Zero-width joiner is not rendered correctly when exporting Word document to PDF

Hello!

We are using Aspose.Words with the Aspose.Words.Shaping.HarfBuzz package for converting Word files to pdf. For most characters the pdf is rendered correctly, but there is a problem when characters are built together with a zero-width joiner. Lets assume we have the following fictious sequence of characters:
[A][ZWJ][B]

If the zero-width joiner has different formatting than the characters before and after, the characters will be rendered without the zero-width joiner. When pasting raw text into a document in MS Word, Word will automatically pick a font that includes the characters in the pasted string. Whitespace characters gets the default font, or more specifically, the run element has no formatting information, i.e. [A] and [B] gets the same fonts, while [ZWJ] gets no font. This appears to cause the JoinRunsWithSameFormatting function to interpret the character and zero-width joiner runs to have different formating, thus not joining them. While this is technically correct since they have different formatting, it will not produce a correctly rendered PDF.

While our example only shows this issue with zero-width joiner, we expect similar issues with zero-width non-joiner.

_Information provided_
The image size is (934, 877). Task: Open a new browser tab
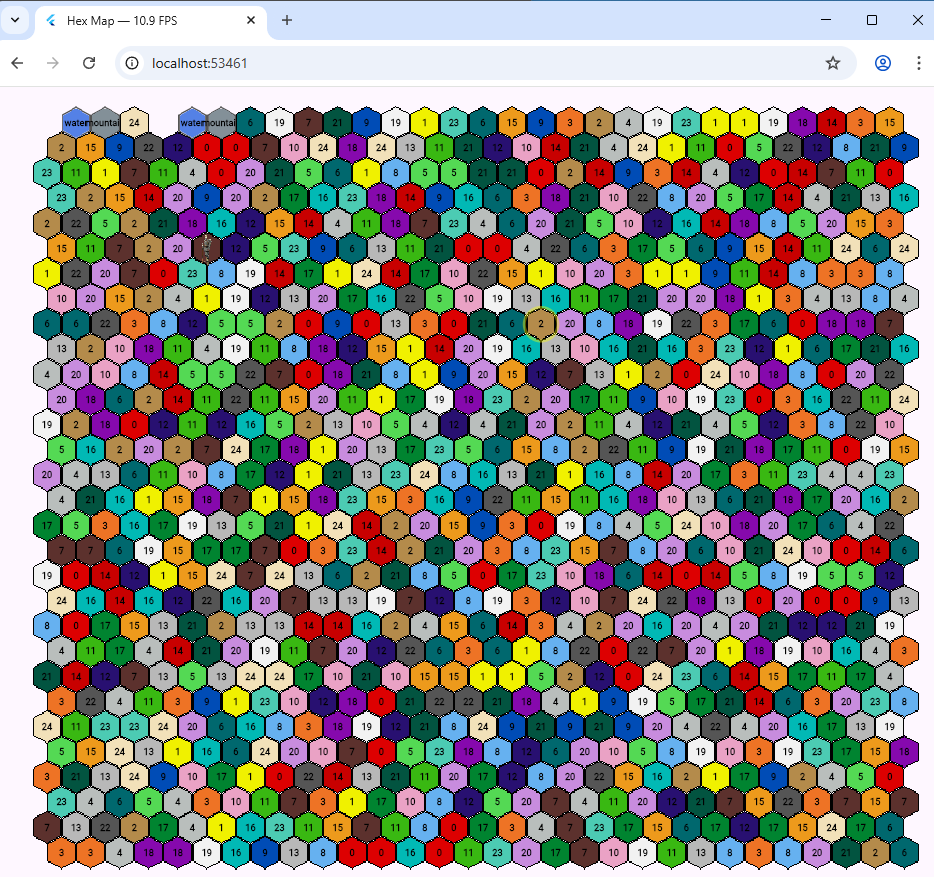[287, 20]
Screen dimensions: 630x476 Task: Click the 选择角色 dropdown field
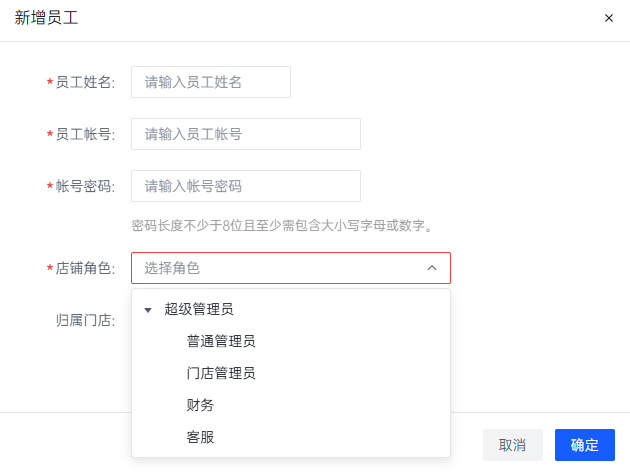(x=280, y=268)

---

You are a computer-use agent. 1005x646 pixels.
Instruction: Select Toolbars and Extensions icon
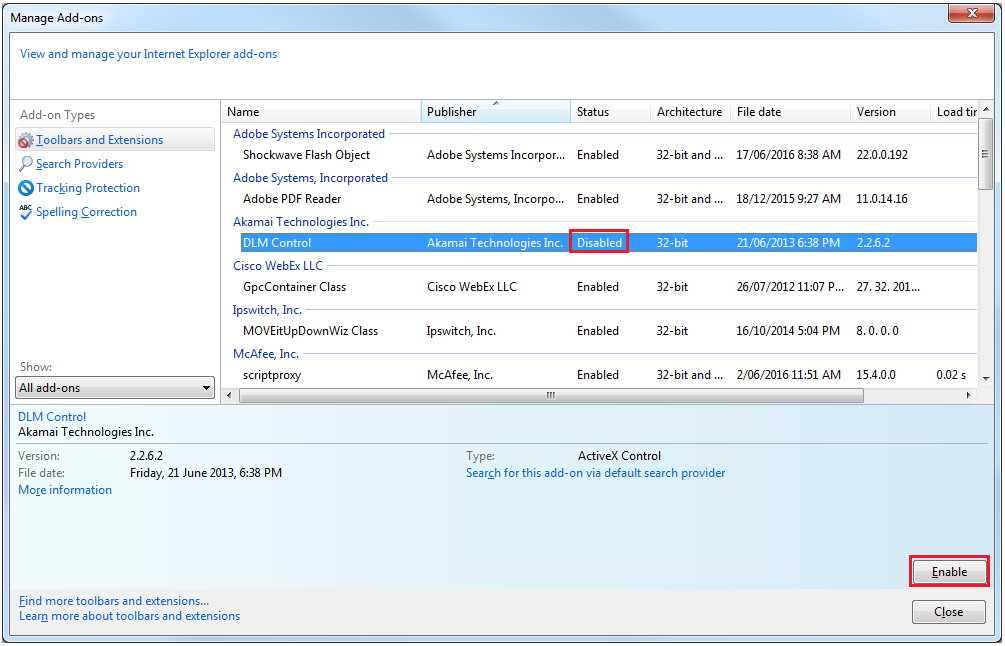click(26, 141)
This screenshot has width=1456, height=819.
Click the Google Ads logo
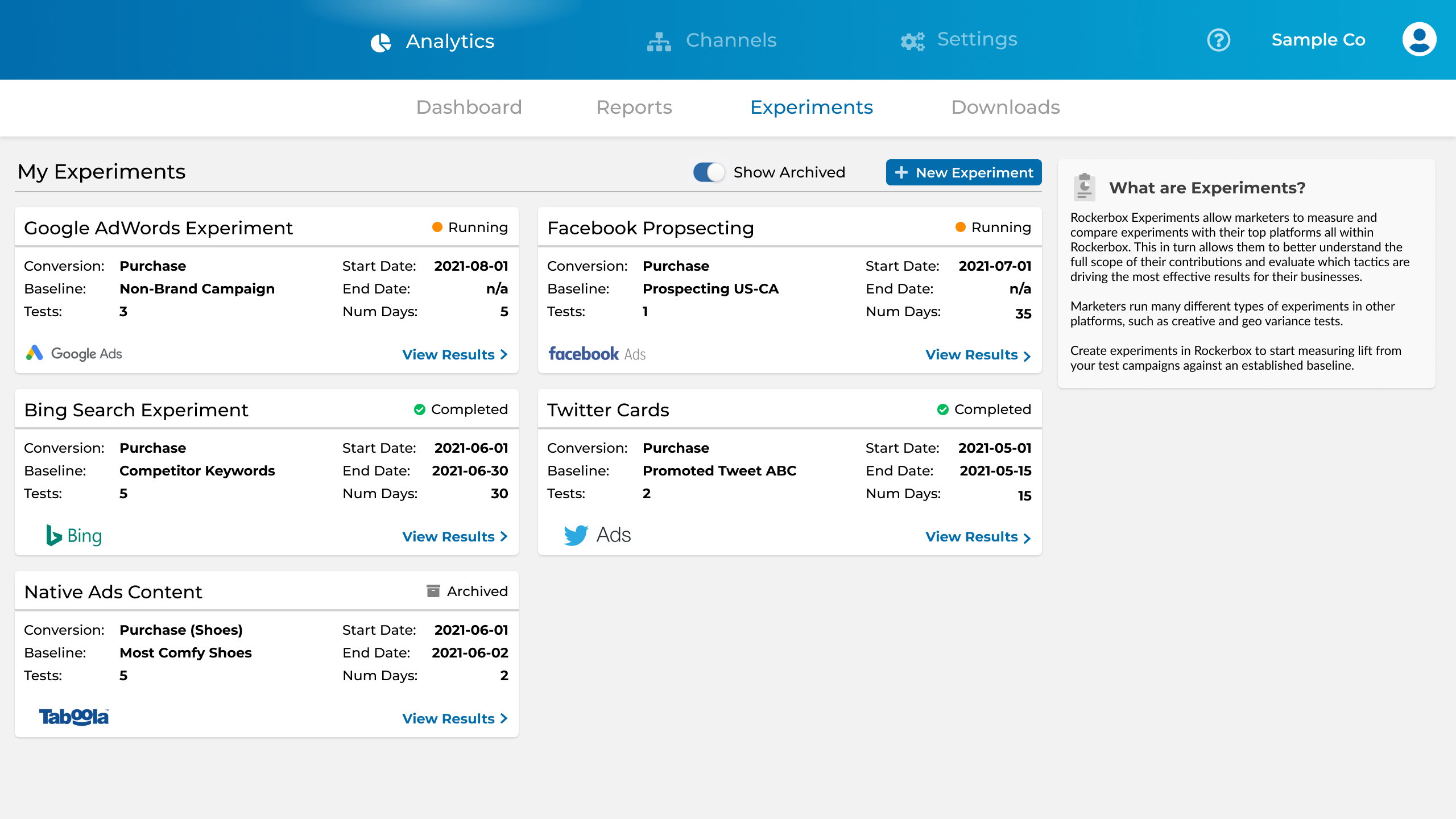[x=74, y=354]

--

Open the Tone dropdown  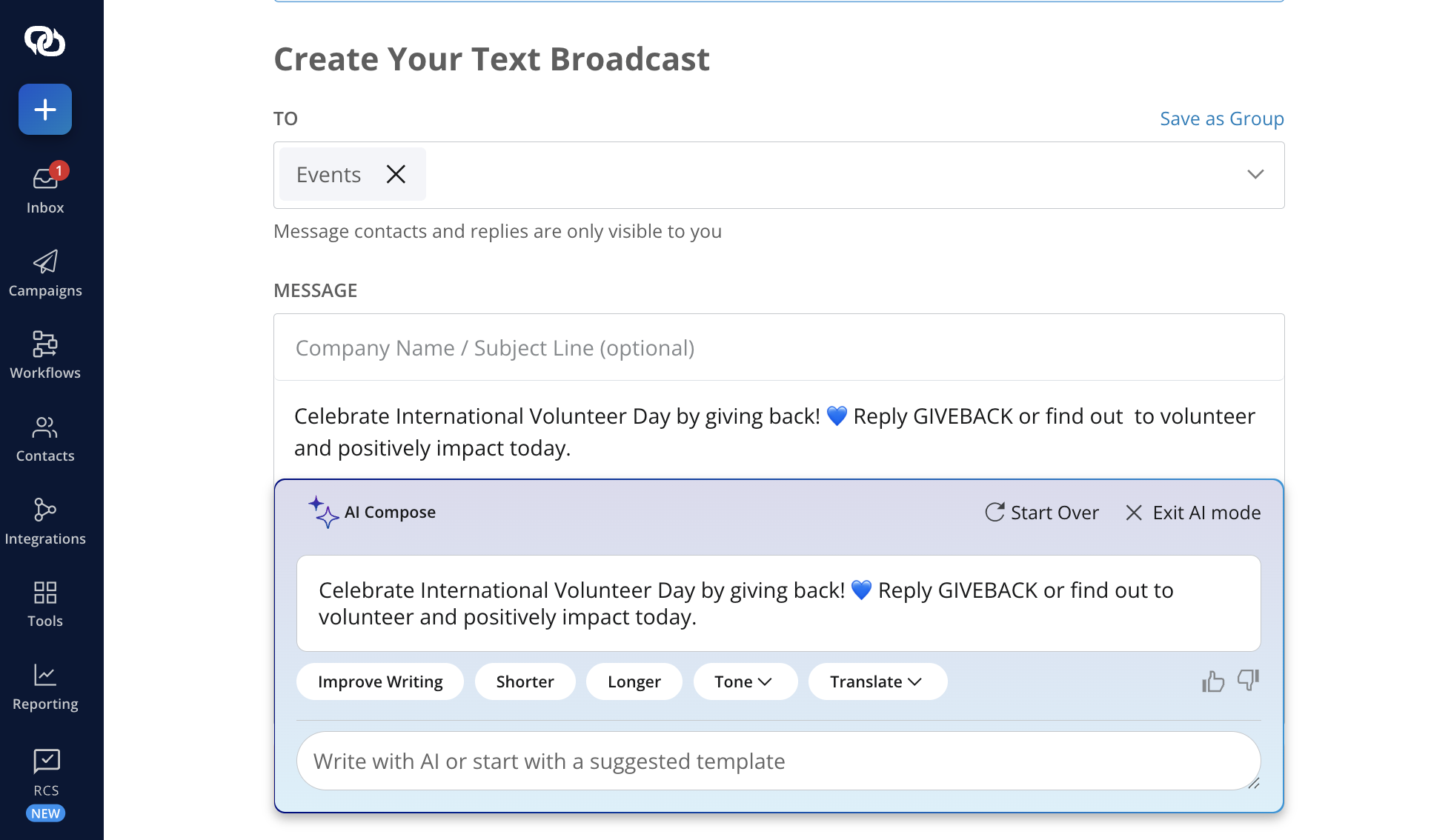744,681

_What is required_
Could you pick up the forum post about zero-width joiners in Word-to-PDF export, shown above, and continue it after its last sentence?

_Response below_
See attached zip archive for:

  • a word file containing different sequences of characters, with and without zero-width joiner, with and without formatting for the zero-width joiner, all with the expected rendering as an image.
  • pdf file generated with Aspose.Words 23.8.0 and Aspose.Words.Shaping.HarfBuzz 23.8.0
  • pdf file generated with Microsoft Word 2307 (Build 16626.20170)

ZWJ_examples.zip (116.0 KB)

@lars.olsson
We have opened the following new ticket(s) in our internal issue tracking system and will deliver their fixes according to the terms mentioned in Free Support Policies.

Issue ID(s): WORDSNET-25784

You can obtain Paid Support Services if you need support on a priority basis, along with the direct access to our Paid Support management team.

1 Like

The issues you have found earlier (filed as WORDSNET-25784) have been fixed in this Aspose.Words for .NET 23.9 update also available on NuGet.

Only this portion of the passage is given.